This post is part of Just Ahead’s Death Valley Trip Planner—our guide to everything you need to know to plan your trip to Death Valley National Park. Click here to see the complete series, and be sure to download our Just Ahead smartphone audio tour of Death Valley before you head to the park.
Death Valley has 12 campgrounds—nine operated by the park service as well as three private campgrounds. With the exception of Furnace Creek Campground in the heart of Death Valley, all park service campgrounds are first-come, first-served. Furnace Creek accepts reservations through recreation.gov. For holiday periods in winter and spring, be sure to make reservations or arrive early to get a site.

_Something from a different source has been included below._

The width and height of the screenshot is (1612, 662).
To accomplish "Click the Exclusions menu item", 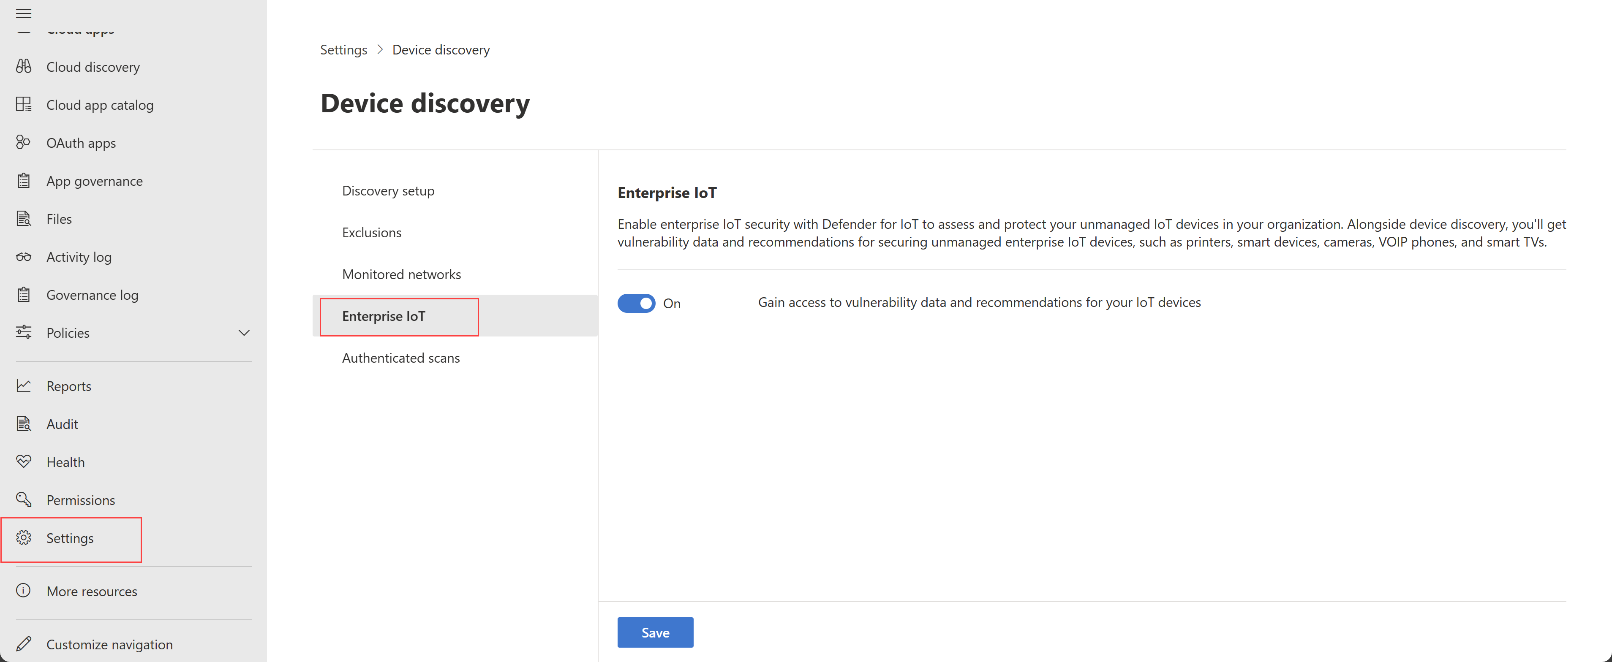I will pyautogui.click(x=372, y=232).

Don’t expect shady campsites strewn with pine needles. You might get a scrap of shade from a mesquite tree, but for the most part, Death Valley campsites are open and exposed. The exceptions are the two high-country campgrounds in the Panamint Mountains—Thorndike and Mahogany Flat. But those campground require high clearance and sometime four-wheel drive to reach.
When to camp is also an important consideration. Click here for our advice about when to visit Death Valley. And if you’d like to spend some nights in the comfort of a lodge room, click here for our advice about where to stay in Death Valley.
Here’s our rundown of campgrounds in Death Valley National Park. All are open year-round unless otherwise noted. For more details, see the camping page on the park’s website.
Heart of the Park
These campgrounds are near Furnace Creek, which has full services including gas and a general store, as well as the park visitor center. They are well situated for exploring the park in any direction.
Furnace Creek—136 sites with water and flush toilets. The campground nearest the park visitor center. Also near general store and all Furnace Creek services.
Texas Spring—92 sites with water and flush toilets. Feels quiet and removed, in a hilly badlands landscape across the road from Furnace Creek Ranch. Near general store and all Furnace Creek services.
Sunset—270 sites with water and flush toilets. Directly across the road from Furnace Creek Ranch. Open October 15 to May 1. Near general store and all Furnace Creek services.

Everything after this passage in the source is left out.